None of the companies that received samples have made any commitments yet, Tree Top spokeswoman Pat Moss said Monday.

But word is getting around.

“We get a half dozen or more calls a day from bakeries” that have heard about JLS Dry, Demers said, noting a call Monday from Japan and one last week from Dubai.

The product’s development began in December 1992 in Demer’s Connecticut kitchen.

Demers, then working for publisher McGraw Hill, had read that prune puree could be used in baking as a replacement for butter, margarine or shortening.

So he bought a box of prunes, boiled them and threw them in the blender. He baked brownies using the puree instead of shortening, and they tasted great.

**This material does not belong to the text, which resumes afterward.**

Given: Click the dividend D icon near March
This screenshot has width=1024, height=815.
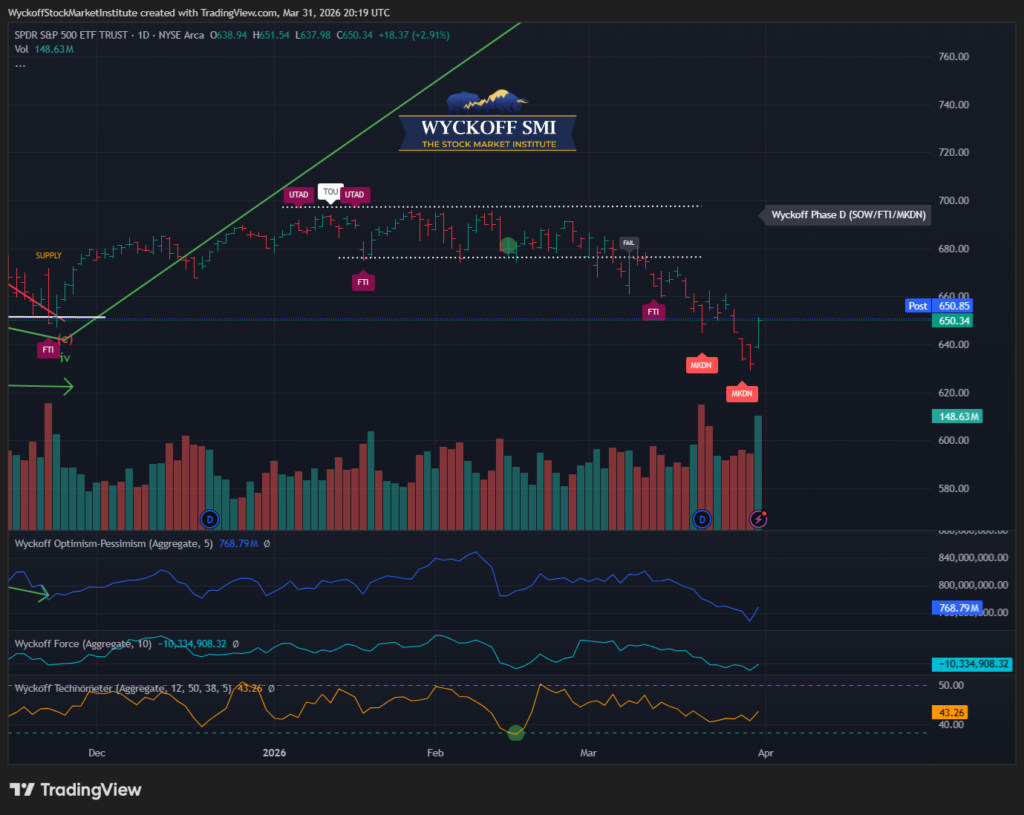Looking at the screenshot, I should tap(702, 519).
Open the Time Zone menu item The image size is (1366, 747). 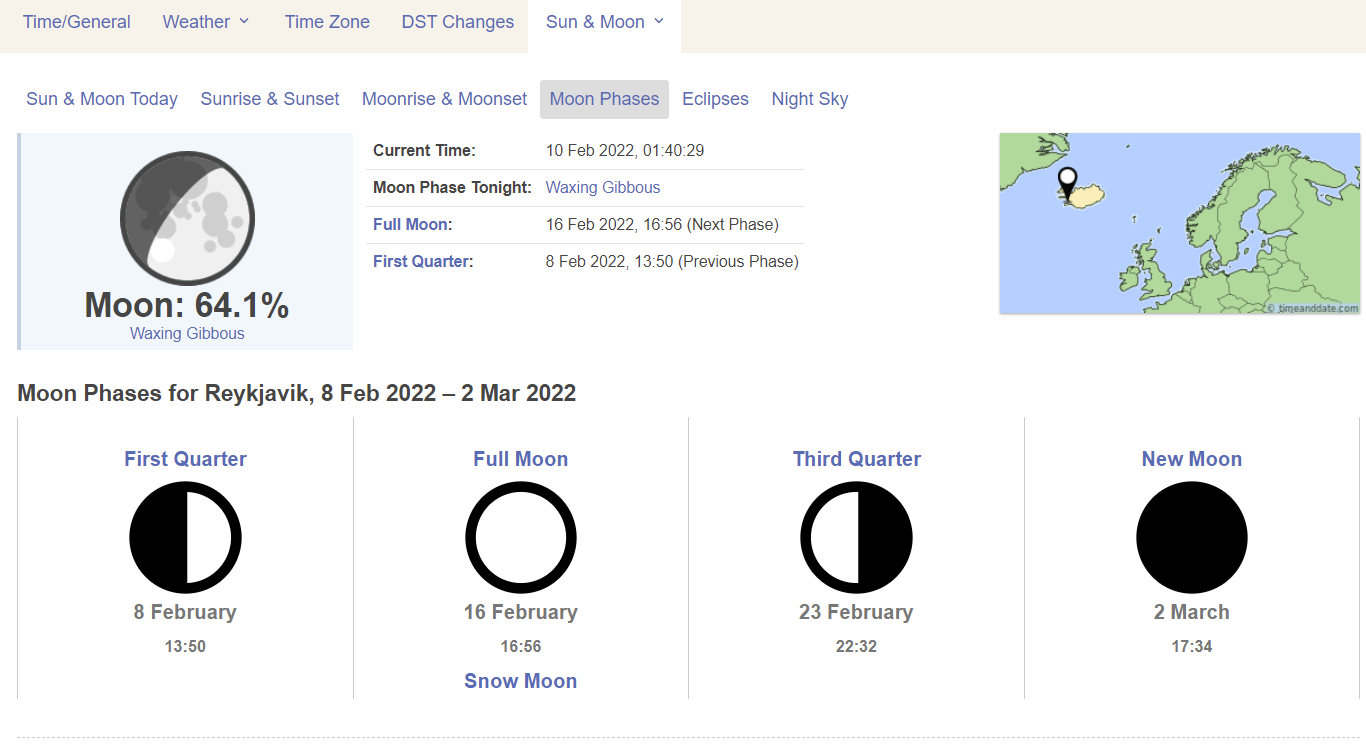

When he found the puree was not available in grocery stores, “I thought this was a good idea for a business.”

So he and Laudano formed PlumLife. They began offering their product to baking companies in May 1993.

The partners initially contacted Tree Top looking for someone to make their product on the West Coast, said Ray Dilschneider, vice president of Tree Top’s industrial division. Tree Top’s main products are fruit juice and apple sauce, but is has been making fruit powders for several years.

Demers estimated the low-fat and no-fat segment of baked goods is a $12 billion to $15 billion annual market. The market for the ingredients in those products is $300 million to $500 million a year, he said.